The installer will then:
- Check system requirements
- Install Docker if needed
- Create directories and Docker network
- Generate encryption keys
- Build and start all containers
- Seed configuration into the database
- Optionally configure the firewall (ufw)
### 3. Access the Web Interface
After installation completes, open your browser:
```
http://your-server-ip:8000
```
Login with the credentials you provided during installation.

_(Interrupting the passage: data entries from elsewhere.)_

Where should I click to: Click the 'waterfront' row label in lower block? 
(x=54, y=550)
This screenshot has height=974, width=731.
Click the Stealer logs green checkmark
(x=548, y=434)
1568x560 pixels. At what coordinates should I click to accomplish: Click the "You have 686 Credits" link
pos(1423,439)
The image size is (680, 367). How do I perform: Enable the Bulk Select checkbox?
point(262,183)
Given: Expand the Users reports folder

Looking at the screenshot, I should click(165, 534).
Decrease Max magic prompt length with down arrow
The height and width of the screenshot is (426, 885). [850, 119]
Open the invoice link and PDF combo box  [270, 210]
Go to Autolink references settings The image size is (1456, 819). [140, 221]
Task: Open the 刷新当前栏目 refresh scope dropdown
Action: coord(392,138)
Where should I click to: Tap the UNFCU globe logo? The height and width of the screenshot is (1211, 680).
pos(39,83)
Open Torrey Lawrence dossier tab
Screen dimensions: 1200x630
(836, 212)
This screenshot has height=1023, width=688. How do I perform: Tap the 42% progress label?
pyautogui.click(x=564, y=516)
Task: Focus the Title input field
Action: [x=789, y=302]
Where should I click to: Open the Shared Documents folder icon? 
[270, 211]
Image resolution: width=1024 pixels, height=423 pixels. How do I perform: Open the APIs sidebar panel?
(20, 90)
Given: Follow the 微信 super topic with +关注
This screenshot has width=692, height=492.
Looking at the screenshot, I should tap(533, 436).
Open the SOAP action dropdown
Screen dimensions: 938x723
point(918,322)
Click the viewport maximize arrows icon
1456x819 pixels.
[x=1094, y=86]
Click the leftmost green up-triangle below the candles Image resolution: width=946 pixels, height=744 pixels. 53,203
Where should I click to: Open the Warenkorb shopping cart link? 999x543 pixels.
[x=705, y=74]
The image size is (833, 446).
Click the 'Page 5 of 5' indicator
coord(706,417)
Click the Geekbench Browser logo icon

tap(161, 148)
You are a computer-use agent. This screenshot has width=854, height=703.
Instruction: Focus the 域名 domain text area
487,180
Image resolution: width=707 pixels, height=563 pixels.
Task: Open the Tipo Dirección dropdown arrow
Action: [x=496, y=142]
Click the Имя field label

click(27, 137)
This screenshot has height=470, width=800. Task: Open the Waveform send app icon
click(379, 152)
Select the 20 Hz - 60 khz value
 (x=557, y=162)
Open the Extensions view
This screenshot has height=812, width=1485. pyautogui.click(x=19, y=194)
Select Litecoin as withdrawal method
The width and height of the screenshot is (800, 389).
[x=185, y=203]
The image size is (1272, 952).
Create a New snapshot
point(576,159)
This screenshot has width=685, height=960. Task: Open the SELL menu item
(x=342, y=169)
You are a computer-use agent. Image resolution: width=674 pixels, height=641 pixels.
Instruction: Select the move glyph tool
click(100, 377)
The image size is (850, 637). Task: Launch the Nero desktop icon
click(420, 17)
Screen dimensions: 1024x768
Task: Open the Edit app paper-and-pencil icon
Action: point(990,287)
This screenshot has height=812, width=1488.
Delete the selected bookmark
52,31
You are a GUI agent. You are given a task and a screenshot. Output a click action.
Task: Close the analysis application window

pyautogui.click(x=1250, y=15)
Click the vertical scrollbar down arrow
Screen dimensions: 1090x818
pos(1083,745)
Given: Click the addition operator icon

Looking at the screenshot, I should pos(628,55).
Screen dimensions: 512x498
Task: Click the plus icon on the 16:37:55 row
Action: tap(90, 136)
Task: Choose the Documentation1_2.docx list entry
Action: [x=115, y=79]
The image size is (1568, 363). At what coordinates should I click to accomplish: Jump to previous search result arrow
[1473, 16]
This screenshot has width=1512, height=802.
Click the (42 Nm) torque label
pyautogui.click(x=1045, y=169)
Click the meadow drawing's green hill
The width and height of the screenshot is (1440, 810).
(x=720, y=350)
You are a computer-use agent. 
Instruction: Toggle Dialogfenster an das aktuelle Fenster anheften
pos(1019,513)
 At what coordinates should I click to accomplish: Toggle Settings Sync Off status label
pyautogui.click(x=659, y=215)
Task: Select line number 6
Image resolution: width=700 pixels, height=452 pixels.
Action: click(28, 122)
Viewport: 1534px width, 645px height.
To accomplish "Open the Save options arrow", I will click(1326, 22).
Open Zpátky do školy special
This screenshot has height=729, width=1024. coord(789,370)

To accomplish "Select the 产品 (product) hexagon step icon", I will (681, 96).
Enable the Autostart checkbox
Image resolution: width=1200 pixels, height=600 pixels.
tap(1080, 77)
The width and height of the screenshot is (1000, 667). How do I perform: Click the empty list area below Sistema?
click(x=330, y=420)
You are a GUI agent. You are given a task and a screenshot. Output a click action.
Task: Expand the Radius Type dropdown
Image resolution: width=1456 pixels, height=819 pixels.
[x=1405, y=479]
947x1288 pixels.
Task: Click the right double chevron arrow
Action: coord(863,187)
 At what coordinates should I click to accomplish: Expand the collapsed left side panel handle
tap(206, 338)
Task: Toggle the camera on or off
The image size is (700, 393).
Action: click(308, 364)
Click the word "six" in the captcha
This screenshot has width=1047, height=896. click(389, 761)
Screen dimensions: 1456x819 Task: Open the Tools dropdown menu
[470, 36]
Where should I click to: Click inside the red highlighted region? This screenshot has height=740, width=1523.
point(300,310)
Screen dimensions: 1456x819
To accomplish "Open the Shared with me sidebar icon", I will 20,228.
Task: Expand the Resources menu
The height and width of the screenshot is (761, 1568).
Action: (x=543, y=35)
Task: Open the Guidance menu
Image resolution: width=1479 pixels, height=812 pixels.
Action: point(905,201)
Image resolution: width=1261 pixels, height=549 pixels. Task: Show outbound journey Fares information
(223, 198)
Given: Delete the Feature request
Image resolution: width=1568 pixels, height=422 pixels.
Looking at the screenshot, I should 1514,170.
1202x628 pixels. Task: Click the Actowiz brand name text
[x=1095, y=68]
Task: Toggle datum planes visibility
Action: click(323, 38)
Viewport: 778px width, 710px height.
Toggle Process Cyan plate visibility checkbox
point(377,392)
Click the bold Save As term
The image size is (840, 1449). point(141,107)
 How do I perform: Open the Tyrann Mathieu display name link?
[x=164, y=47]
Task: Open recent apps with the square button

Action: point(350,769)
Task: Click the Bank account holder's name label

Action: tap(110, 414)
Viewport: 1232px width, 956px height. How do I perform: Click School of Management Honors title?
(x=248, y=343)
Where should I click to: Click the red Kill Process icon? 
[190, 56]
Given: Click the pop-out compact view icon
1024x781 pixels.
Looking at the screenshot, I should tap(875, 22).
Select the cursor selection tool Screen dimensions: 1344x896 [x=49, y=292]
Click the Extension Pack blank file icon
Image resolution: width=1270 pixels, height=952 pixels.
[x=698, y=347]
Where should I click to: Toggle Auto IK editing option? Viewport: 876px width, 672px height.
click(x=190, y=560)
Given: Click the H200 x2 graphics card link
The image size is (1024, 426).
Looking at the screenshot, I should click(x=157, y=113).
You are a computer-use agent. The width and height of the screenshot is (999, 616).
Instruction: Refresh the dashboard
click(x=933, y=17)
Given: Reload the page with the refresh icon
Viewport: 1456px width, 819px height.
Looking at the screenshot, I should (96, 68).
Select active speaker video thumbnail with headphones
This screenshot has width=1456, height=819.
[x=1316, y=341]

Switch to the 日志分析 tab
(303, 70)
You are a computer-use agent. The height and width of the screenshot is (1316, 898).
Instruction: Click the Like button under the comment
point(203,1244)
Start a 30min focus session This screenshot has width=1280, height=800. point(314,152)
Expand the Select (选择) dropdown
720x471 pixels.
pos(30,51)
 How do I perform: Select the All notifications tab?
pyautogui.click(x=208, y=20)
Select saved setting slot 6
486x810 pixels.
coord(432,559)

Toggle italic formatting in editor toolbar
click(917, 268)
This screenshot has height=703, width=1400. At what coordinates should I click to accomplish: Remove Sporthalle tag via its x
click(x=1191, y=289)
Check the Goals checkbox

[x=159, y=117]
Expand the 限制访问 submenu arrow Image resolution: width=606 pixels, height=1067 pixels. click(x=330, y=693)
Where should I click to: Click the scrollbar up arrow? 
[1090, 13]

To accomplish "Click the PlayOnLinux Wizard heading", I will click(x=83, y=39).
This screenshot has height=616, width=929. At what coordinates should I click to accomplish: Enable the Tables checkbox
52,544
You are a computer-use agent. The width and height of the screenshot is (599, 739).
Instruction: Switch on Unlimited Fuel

### 4. Deploy Your First Customer
1. Click **"New Customer"** button
2. Fill in customer details (name, subdomain, email, max devices)
3. Click **"Deploy"**
4. Wait ~60-90 seconds
5. Done!
The system will automatically:
- Assign a unique UDP port for the relay
- Generate all config files from templates
- Start the 5 Docker containers
- Create NPM proxy hosts with SSL
- Provide the setup URL for the customer
---
## Configuration
### Environment Variables
The installer generates a minimal `.env` file with container-level variables only:
```bash
SECRET_KEY=<auto-generated>
DATABASE_PATH=/app/data/netbird_msp.db
DATA_DIR=/opt/netbird-instances
DOCKER_NETWORK=npm-network
LOG_LEVEL=INFO
WEB_UI_PORT=8000
HOST_IP=<your-server-ip>
```
> **All application settings** (domain, NPM credentials, Docker images, branding, etc.) are stored in the SQLite database and editable via the Web UI under **Settings**.
### Web UI Settings
Available under **Settings** in the web interface:
| Tab | Settings |
|-----|----------|
| **System** | Base domain, admin email, Docker images, port ranges, data directory |
| **NPM Integration** | NPM API URL, login credentials, SSL certificate mode (Let's Encrypt / Wildcard), wildcard certificate selection |
| **Branding** | Platform name, subtitle, logo upload, default language |
| **Users** | Create/edit/delete admin users, per-user language preference, MFA reset |
| **Azure AD** | Azure AD / Entra ID SSO configuration |
| **Security** | Change admin password, enable/disable MFA globally, manage own TOTP |
| **Monitoring** | System resources, Docker stats |
Changes are applied immediately without restart.
---
## Usage
### Managing Customers
#### Create a New Customer
1. Dashboard > **New Customer**
2. Fill in details
3. Click **Deploy**
4. Share the setup URL with your customer
#### View Customer Details
- Click on customer name in the list
- See deployment status, container health, logs
- Copy setup URL and credentials
#### Start / Stop / Restart Containers
- Use the action buttons in the customer detail view
- Stopping all containers sets the customer status to "inactive"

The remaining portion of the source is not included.